[[ RECORDS SUPPLIED open ]]
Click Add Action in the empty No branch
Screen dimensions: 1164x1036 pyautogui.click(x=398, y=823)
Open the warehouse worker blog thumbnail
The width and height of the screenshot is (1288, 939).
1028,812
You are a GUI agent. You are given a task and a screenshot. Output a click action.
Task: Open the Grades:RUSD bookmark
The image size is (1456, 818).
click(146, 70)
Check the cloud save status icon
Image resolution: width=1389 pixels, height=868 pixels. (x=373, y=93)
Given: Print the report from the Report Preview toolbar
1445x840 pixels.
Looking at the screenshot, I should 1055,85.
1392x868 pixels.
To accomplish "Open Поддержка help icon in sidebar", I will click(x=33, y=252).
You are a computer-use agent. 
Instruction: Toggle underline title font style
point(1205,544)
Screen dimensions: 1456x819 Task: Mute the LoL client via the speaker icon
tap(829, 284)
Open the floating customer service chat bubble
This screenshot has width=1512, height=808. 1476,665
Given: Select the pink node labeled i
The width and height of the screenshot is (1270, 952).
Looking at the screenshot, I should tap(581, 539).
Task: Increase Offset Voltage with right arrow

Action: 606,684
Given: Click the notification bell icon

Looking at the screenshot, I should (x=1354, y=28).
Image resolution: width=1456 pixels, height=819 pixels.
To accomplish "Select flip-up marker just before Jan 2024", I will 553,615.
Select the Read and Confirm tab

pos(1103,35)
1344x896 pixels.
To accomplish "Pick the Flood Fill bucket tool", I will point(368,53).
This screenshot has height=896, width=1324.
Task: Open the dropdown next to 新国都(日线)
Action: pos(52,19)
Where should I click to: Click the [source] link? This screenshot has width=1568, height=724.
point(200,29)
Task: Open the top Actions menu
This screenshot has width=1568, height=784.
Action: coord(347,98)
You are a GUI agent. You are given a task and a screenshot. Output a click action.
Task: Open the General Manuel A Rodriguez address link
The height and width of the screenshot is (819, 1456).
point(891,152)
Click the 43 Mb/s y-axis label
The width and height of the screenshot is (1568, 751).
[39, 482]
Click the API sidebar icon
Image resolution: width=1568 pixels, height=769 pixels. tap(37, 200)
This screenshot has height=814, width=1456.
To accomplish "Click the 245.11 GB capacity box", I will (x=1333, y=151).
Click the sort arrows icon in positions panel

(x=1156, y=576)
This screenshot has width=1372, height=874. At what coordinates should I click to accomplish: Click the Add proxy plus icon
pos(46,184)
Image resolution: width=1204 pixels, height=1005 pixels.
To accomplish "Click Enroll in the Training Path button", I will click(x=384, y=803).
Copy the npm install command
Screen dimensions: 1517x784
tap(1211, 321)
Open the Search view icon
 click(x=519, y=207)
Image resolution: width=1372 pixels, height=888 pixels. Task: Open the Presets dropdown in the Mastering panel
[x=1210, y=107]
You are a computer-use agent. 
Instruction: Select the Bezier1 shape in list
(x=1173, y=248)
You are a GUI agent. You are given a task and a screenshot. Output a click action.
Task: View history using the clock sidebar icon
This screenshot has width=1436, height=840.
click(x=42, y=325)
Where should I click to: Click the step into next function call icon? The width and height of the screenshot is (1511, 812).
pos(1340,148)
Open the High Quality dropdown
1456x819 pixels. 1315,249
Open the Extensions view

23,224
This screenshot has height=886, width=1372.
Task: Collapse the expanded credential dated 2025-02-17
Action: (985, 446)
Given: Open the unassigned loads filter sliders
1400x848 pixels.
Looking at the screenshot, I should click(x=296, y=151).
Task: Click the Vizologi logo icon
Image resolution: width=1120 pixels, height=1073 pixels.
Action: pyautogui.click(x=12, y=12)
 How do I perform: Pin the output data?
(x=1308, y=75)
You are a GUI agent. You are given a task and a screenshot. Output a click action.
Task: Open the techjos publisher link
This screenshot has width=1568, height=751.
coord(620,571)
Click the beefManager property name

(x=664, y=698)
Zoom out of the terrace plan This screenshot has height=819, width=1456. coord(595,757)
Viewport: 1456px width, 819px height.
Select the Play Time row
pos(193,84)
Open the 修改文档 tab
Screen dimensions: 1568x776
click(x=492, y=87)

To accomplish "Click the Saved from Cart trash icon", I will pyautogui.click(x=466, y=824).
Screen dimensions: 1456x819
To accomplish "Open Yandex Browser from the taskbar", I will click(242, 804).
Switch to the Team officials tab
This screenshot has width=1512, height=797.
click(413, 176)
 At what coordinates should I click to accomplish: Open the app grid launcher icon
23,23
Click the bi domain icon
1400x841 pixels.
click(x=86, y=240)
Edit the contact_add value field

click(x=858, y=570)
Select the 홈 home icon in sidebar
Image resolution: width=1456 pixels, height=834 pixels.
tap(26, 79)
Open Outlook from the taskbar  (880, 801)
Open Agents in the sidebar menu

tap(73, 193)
[[ RECORDS SUPPLIED closed ]]
TASK DIRECTIONS
Your answer must be the data above, copied exactly from its first line through the line containing "Given: Select the pink node labeled i", and nothing more.

SOLUTION BELOW
Click Add Action in the empty No branch
Screen dimensions: 1164x1036 pyautogui.click(x=398, y=823)
Open the warehouse worker blog thumbnail
The width and height of the screenshot is (1288, 939).
1028,812
You are a GUI agent. You are given a task and a screenshot. Output a click action.
Task: Open the Grades:RUSD bookmark
The image size is (1456, 818).
click(146, 70)
Check the cloud save status icon
Image resolution: width=1389 pixels, height=868 pixels. (x=373, y=93)
Given: Print the report from the Report Preview toolbar
1445x840 pixels.
Looking at the screenshot, I should 1055,85.
1392x868 pixels.
To accomplish "Open Поддержка help icon in sidebar", I will click(x=33, y=252).
You are a computer-use agent. 
Instruction: Toggle underline title font style
point(1205,544)
Screen dimensions: 1456x819 Task: Mute the LoL client via the speaker icon
tap(829, 284)
Open the floating customer service chat bubble
This screenshot has width=1512, height=808. 1476,665
Given: Select the pink node labeled i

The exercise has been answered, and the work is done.